Government Enforcement
Large institutions would have recourse without the need for government intervention. Under current copyright laws, owners and licensees of the materials have a civil (money) lawsuit against anyone alleged to have taken the materials without authorization, or in violation of their terms of service. Because damages in the Swartz case would be complicated to prove, a civil lawsuit would likely cost more than the damages that could be recovered. Enter the federal government on behalf of the large institution. The federal government indicted Swartz criminally. This means that taxpayers will foot the bill for the costly case. JUSTOR and MIT can sit back while the taxpayers do the heavy lifting. While such action by the federal government may be justified in a case where someone makes hundreds of thousands of bootleg Blu-ray movies, what is the justification for spending (possibly millions of dollars) prosecuting a lone academic?

More to the Story
Criminals commit hundreds of cybercrimes daily, many involving the loss of hundreds of thousands of dollars. Why is the government going after a case involving an academic, involving what appears to be nothing more than speculative damages? According to Swartz’s website, he downloaded the materials to investigate the source of funding for the academic papers. Swartz authored numerous articles investigating the “corrupting influence of big money on institutions, including nonprofits, the media, politics and public opinion.” Knowing that a study was financed by a large entity seeking to sway legislation, would certainly be of interest in weighing the study’s merits. The fact that funding sources may not be readily apparent, may have even more impact on the study’s credibility. Exposing funding sources is, from the public’s perspective, a laudable endeavor.

My own experience requesting the federal government to pursue alleged corporate espionage, lead me to believe the agents handling cybercrime matters did not have much interest in pursuing a criminal case, even where hundreds of thousands of dollars in damages were involved. Why single out Swartz? Swartz’s history of investigating corruption may not have played a role in his indictment, but misconduct by federal prosecutors is not unknown, and they are very rarely held accountable for their misdeeds. Are the federal prosecutors in Swartz’s case corrupt? Unlikely. More likely, prosecutors are doing what they are told, prosecuting the case assigned. The real question is who ultimately decided to redirect vast taxpayer resources to this particular academic, and why? The benefit to JSTOR and the in terrorem benefit to the corporations funding the studies is obvious; the benefit to the American taxpayer is unclear.

The Manifesto.
Yesterday, a torrent user identifying himself as “Greg Maxwell” used The Pirate Bay torrent site to make publicly available a large portion of the materials available through JSTOR’s paywall.

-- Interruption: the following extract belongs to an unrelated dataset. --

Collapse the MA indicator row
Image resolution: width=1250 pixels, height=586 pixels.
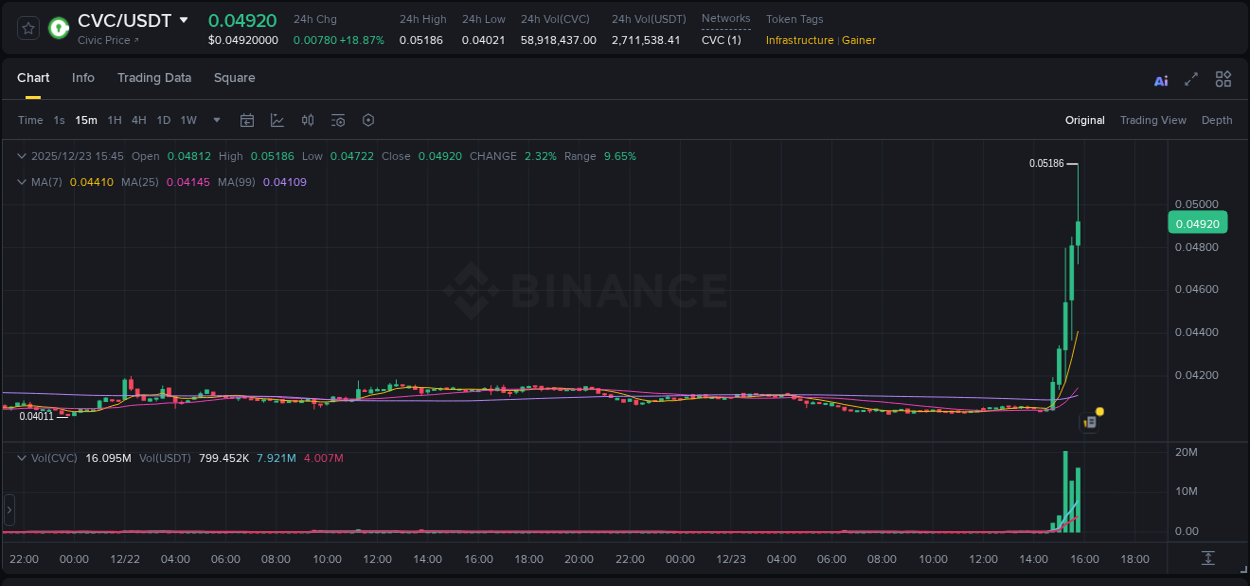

Maxwell also provided a manifesto detailing his thoughts on copyright enforcement. A portion of Mr. Maxwell’s manifesto reads as follows:

Large publishers are now able to purchase the political clout needed to abuse the narrow commercial scope of copyright protection, extending it to completely inapplicable areas: slavish reproductions of historic documents and art, for example, and exploiting the labors of unpaid scientists. They’re even able to make the taxpayers pay for their attacks on free society by pursuing criminal prosecution (copyright has classically been a civil matter) and by burdening public institutions with outrageous subscription fees.

While questions remain unanswered, at the present, at least from Mr. Maxwell’s perspective, the pirates have become the champion of the people, and the government their foil.